* What the task asks: Could you repeat all of the entries exactly, leaving out any pictures?

* Records:
Content starts
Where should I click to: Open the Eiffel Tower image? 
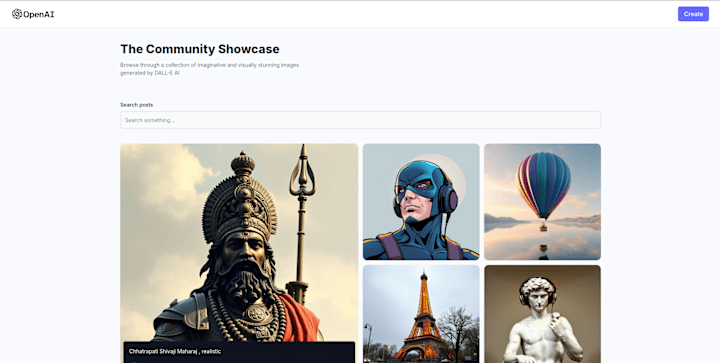421,314
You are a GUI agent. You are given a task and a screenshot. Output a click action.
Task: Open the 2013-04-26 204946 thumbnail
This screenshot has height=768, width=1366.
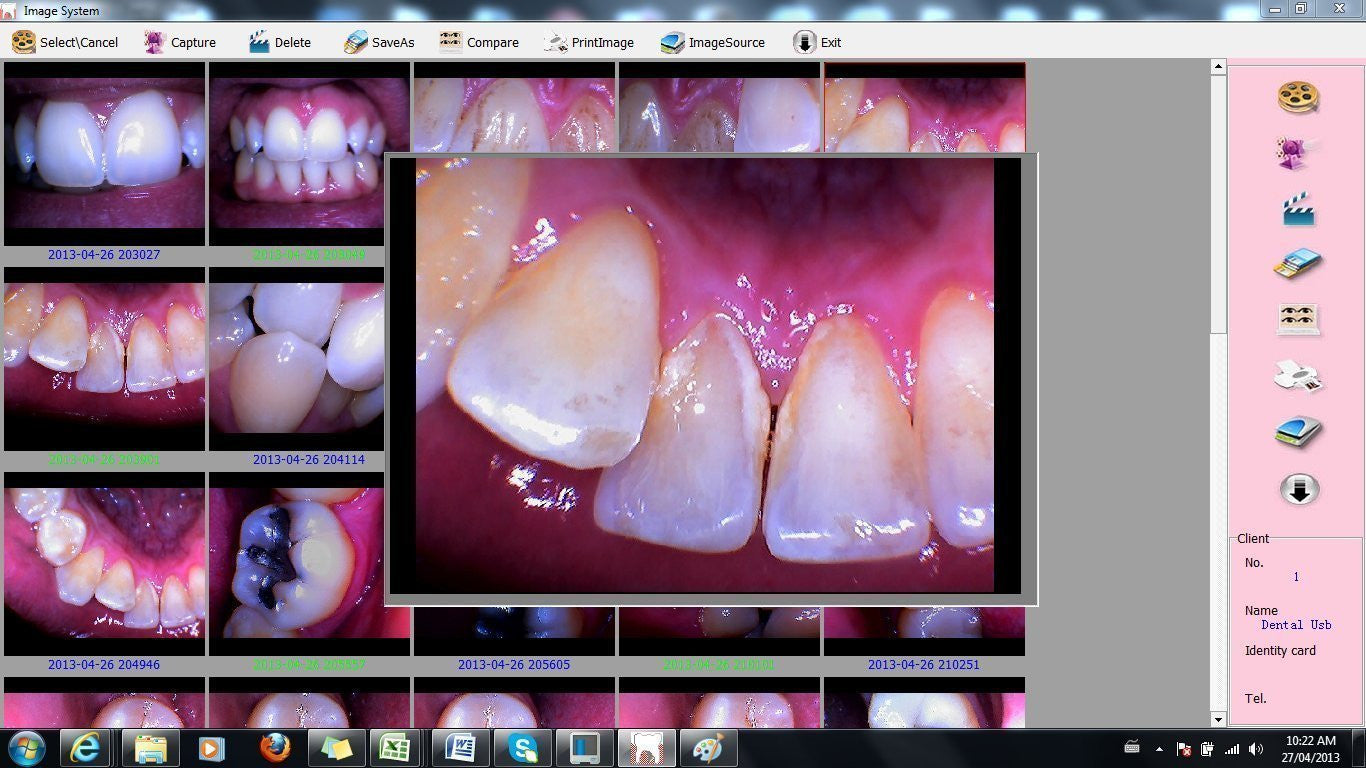coord(104,562)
Content ends
* Written solution:
Where should I click to: Open the Eiffel Tower image? 
421,314
You are a GUI agent. You are given a task and a screenshot. Output a click action.
Task: Open the 2013-04-26 204946 thumbnail
This screenshot has height=768, width=1366.
coord(104,562)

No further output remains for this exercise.